Work to complete. Once the line containing "The width and height of the screenshot is (800, 600)." is found, retype it and each line after it through the last entry below, word for word, and nothing else.

Input data.
━━━━━━━━
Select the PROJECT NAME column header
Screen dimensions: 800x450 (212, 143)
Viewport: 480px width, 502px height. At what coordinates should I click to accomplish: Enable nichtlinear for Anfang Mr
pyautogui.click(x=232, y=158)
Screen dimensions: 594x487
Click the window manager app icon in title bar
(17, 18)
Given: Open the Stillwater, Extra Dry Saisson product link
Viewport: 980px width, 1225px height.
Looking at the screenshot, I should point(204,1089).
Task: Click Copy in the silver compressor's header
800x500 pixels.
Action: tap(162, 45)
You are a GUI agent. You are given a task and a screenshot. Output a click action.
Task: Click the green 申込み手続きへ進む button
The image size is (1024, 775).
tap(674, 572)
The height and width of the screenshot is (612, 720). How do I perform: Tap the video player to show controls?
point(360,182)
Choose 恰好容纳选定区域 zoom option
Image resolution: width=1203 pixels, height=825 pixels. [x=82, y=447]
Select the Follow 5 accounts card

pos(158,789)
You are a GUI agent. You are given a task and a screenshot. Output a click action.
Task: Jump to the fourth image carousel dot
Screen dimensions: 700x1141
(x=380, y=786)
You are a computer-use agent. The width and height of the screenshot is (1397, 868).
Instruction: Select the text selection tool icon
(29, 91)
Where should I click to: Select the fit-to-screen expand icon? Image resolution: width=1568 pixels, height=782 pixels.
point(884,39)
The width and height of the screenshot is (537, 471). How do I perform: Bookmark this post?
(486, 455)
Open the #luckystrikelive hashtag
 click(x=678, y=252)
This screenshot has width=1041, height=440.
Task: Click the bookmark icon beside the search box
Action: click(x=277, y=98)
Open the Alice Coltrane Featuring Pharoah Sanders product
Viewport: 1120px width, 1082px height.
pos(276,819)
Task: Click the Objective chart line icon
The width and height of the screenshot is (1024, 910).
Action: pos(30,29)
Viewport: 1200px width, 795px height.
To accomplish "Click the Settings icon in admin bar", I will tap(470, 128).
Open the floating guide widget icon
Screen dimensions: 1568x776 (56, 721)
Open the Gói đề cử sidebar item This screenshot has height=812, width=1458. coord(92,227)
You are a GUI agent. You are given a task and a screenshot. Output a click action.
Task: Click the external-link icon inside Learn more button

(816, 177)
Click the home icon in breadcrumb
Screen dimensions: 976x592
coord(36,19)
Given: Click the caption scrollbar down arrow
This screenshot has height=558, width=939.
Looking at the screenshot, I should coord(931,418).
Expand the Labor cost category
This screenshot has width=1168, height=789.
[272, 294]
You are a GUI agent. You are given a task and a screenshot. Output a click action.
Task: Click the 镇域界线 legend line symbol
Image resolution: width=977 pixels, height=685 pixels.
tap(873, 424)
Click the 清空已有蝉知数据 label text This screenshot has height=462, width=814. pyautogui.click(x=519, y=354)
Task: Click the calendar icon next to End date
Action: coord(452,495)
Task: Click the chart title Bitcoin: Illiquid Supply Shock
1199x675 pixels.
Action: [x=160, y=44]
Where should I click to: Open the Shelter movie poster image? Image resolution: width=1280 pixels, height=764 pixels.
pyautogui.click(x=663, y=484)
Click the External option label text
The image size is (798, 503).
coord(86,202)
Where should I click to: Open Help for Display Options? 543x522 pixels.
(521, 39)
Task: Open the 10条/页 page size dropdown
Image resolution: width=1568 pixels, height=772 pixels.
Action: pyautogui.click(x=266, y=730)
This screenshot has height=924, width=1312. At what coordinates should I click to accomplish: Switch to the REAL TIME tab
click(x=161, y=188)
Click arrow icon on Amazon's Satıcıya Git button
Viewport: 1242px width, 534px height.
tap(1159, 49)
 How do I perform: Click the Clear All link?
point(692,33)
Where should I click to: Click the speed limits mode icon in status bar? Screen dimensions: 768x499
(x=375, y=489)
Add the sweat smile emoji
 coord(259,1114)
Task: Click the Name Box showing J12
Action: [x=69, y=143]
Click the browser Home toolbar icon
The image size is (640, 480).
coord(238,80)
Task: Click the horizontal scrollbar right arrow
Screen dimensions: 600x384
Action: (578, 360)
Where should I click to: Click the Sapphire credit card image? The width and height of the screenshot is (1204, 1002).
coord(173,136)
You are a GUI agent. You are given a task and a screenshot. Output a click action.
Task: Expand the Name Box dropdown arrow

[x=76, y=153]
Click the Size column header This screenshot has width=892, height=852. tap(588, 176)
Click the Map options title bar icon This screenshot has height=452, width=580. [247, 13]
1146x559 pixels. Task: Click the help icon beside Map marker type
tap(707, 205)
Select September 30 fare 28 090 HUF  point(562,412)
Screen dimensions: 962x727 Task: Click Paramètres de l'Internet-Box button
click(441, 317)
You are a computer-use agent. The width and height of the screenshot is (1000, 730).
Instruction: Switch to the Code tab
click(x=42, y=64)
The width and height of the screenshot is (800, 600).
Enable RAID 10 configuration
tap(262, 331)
━━━━━━━━
Response.
The width and height of the screenshot is (800, 600).
Enable RAID 10 configuration
tap(262, 331)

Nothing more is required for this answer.